Rosyjskie MSZ oświadczyło w czwartek, że "nie zostały potwierdzone" oskarżenia Pentagonu, jakoby Rosja dostarczyła Saddamowi Husajnowi amerykańskie plany wojny w Iraku w 2003 r.
Jak poinformował we wtorek rzecznik Departamentu Stanu, sekretarz stanu USA Condoleezza Rice zwróciła się do Rosji o przeprowadzenie śledztwa w tej sprawie. Amerykańskie plany inwazji na Irak miał przekazać Saddamowi Husajnowi rosyjski ambasador w Bagdadzie.
Amerykanie twierdzili, że fakt, iż Rosjanie pomogli w ten sposób Saddamowi, wynika z dokumentów irackich, znalezionych przez wojska amerykańskie.

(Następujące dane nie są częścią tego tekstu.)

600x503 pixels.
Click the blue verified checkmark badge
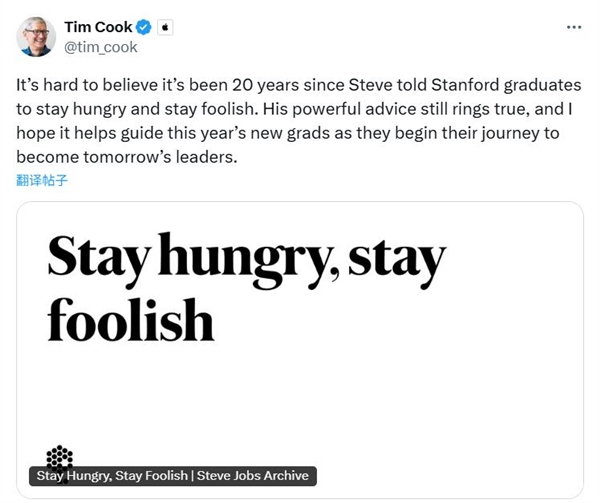(144, 27)
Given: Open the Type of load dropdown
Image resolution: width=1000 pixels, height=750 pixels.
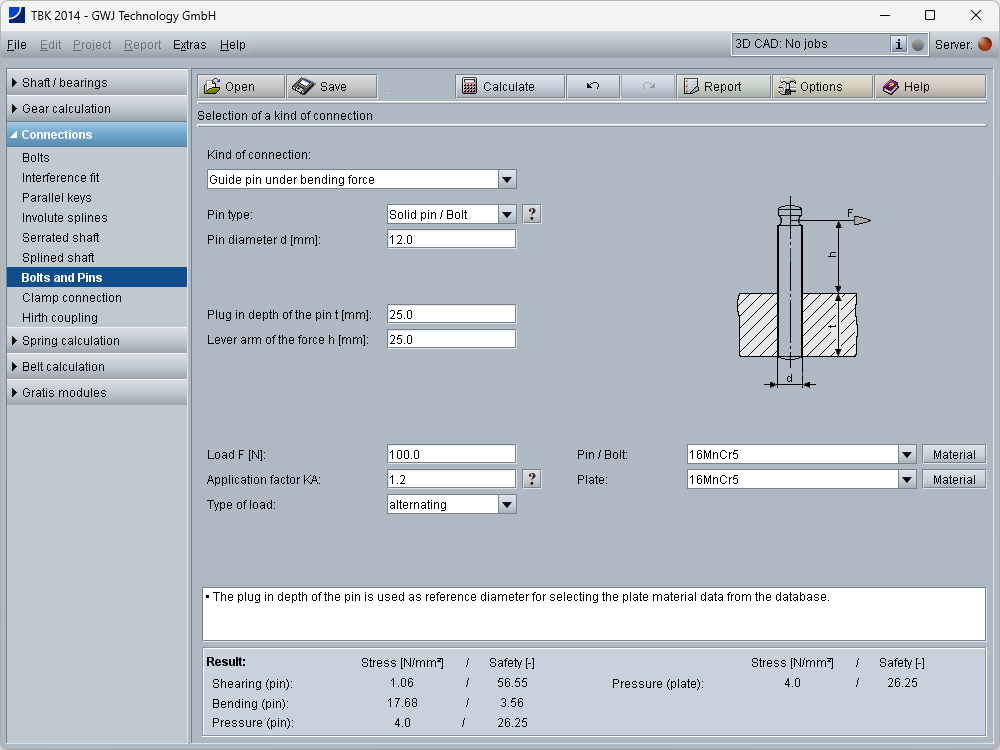Looking at the screenshot, I should pos(507,505).
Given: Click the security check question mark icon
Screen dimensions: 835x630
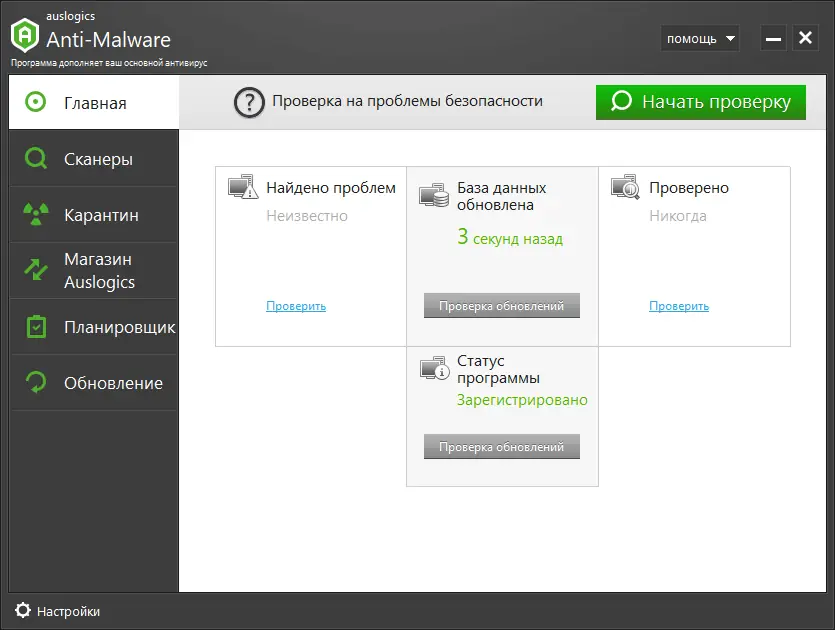Looking at the screenshot, I should click(x=248, y=101).
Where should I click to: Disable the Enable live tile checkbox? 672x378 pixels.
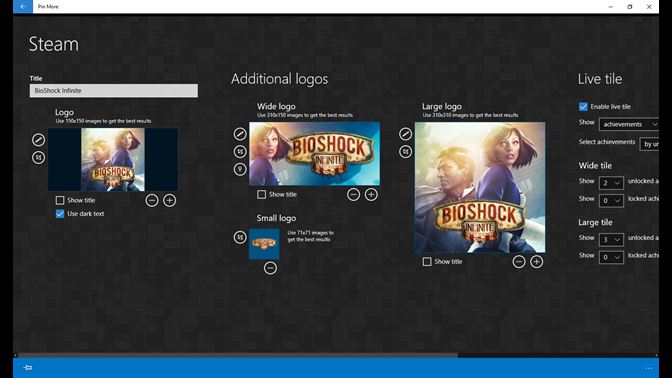pyautogui.click(x=583, y=106)
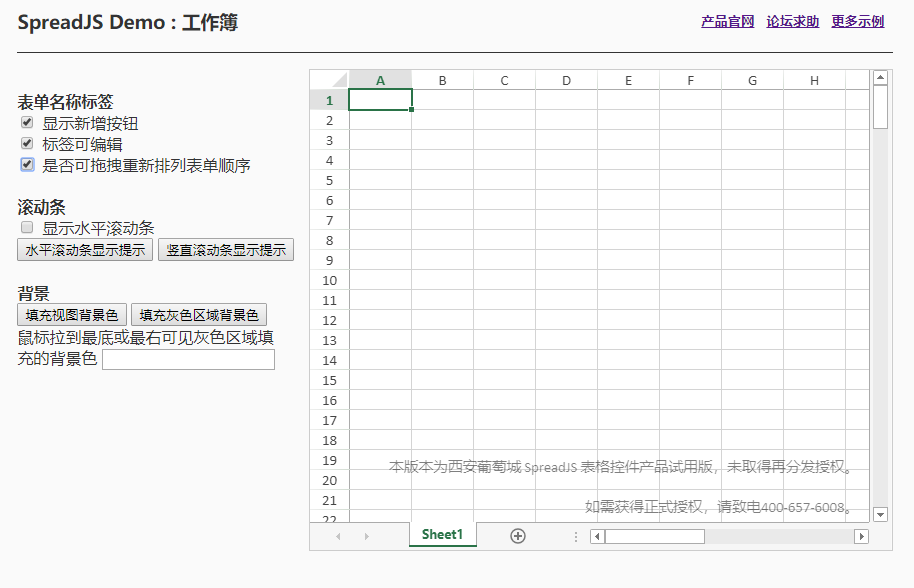Viewport: 914px width, 588px height.
Task: Click the plus icon to add a new sheet
Action: 518,536
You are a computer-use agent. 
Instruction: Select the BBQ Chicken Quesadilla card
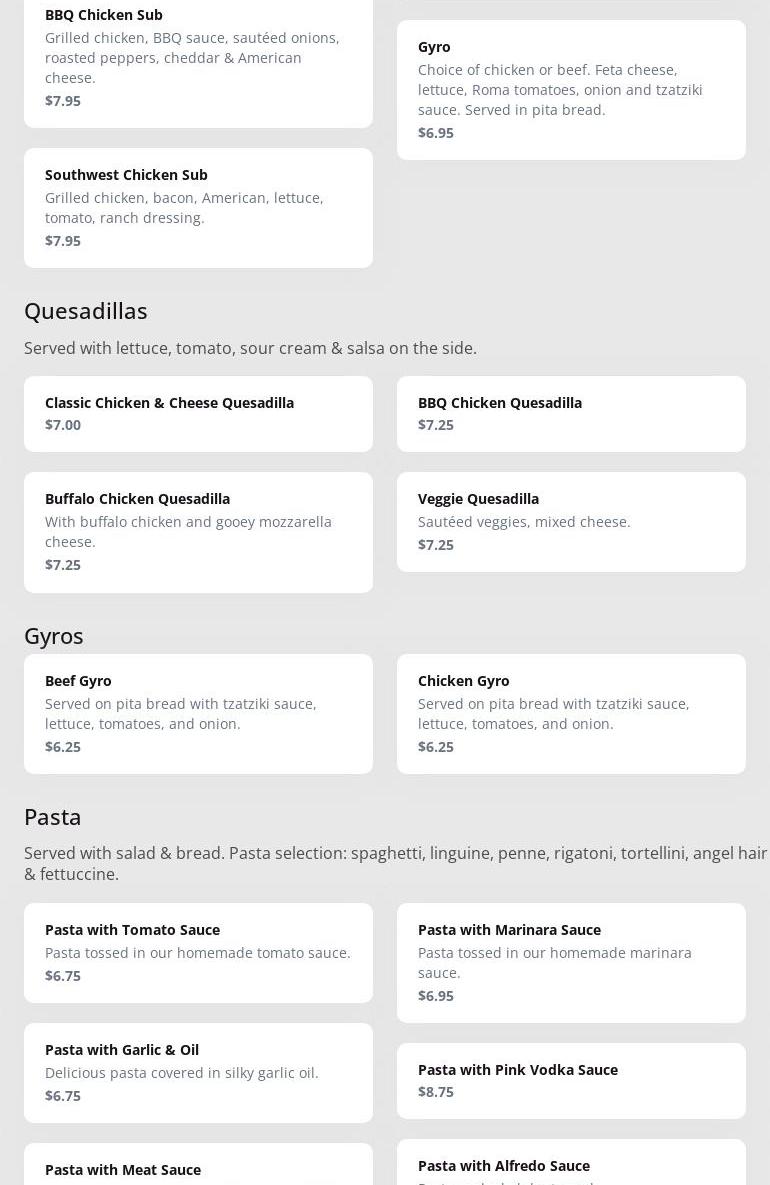[x=571, y=413]
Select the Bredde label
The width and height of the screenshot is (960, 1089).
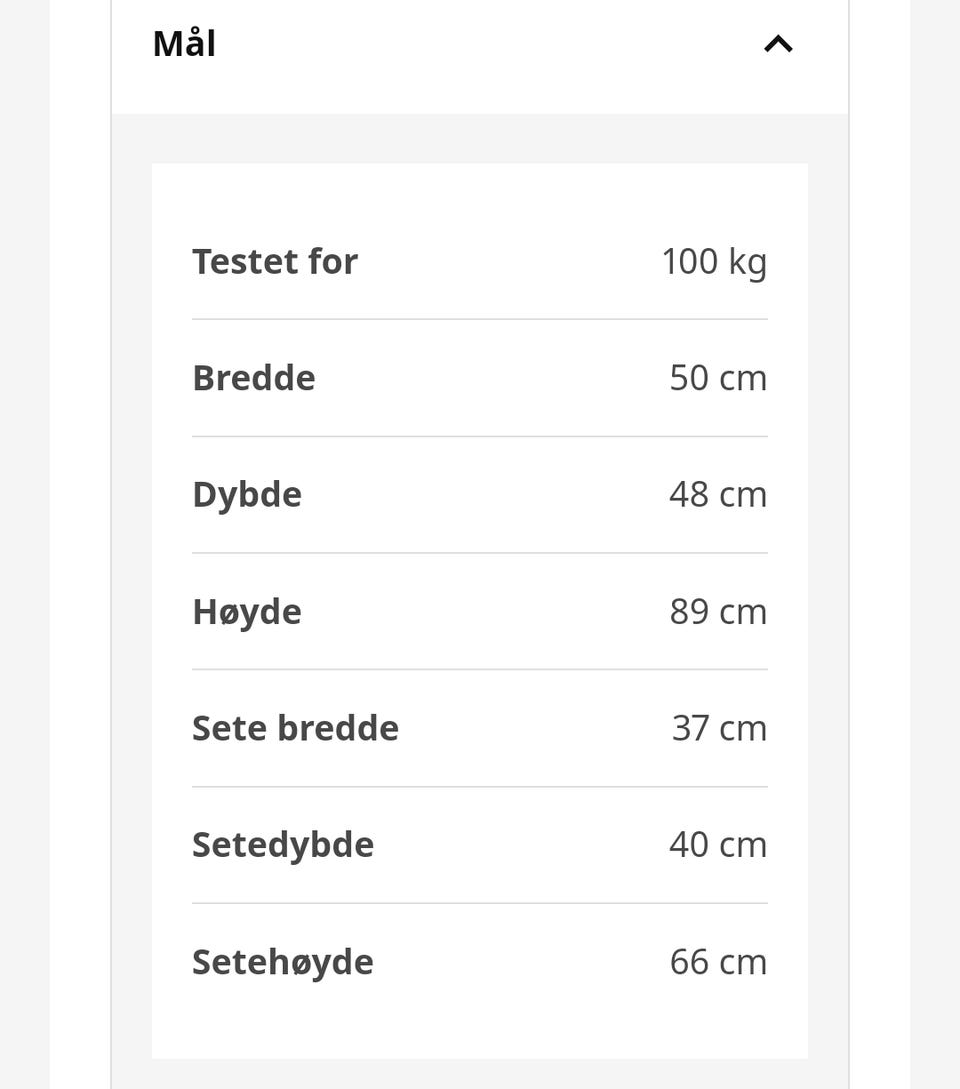[254, 378]
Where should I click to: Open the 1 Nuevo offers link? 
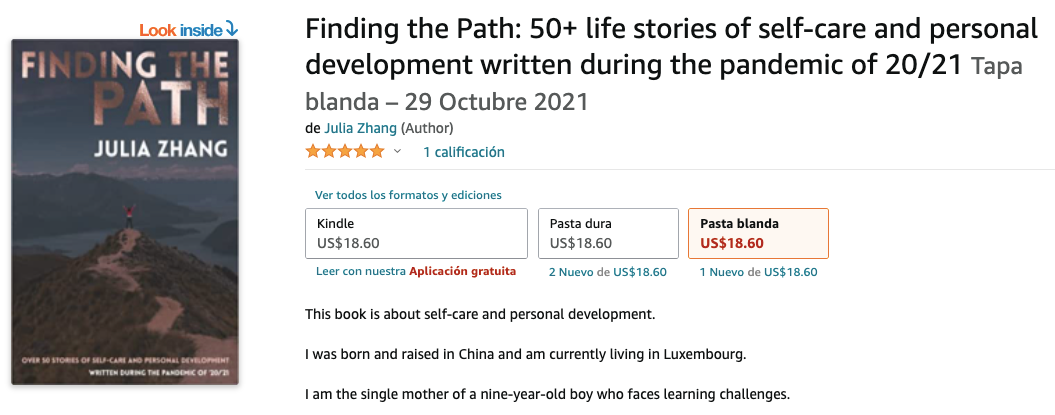[722, 272]
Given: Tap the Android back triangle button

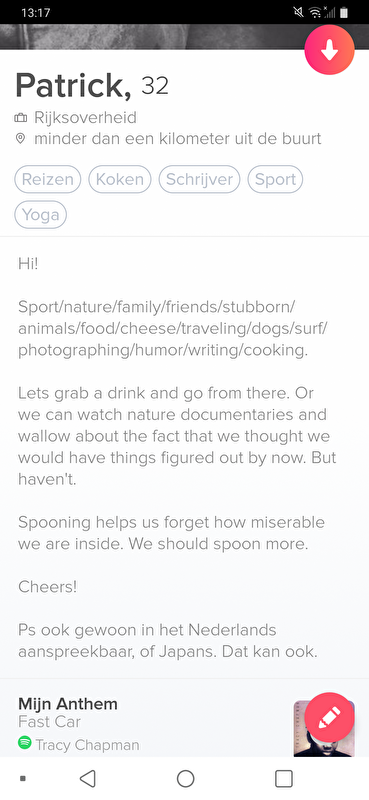Looking at the screenshot, I should coord(88,779).
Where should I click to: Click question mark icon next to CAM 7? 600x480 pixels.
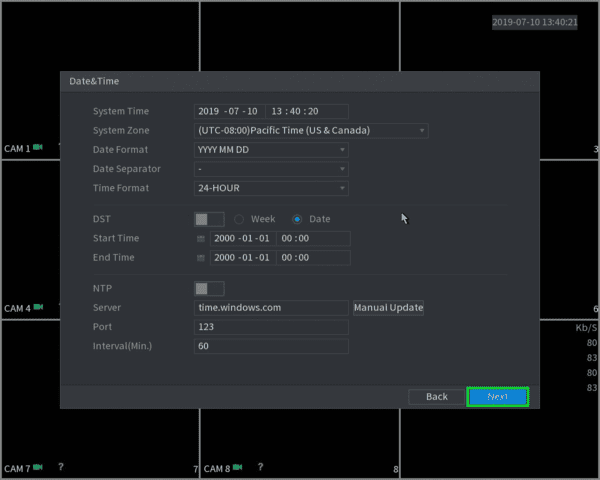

"Fakty zawarte w tych dokumentach nie zostały potwierdzone" - ogłosiło w czwartek rosyjskie MSZ w komunikacie.
"Condoleezza Rice prosiła nas, byśmy zweryfikowali prawdziwość informacji krążących w mediach, według których w przeddzień i na początku operacji militarnej Stanów Zjednoczonych i ich sojuszników w marcu 2003 r. w Iraku ambasador rosyjski w Bagdadzie miał przekazać informacje byłemu przywództwu irackiemu" - przypomina rosyjski MSZ. "Ambasador Rosji nie spotkał się z wysokimi funkcjonariuszami irackimi, którym miałby przekazać wzmiankowany raport" - utrzymuje rosyjski MSZ.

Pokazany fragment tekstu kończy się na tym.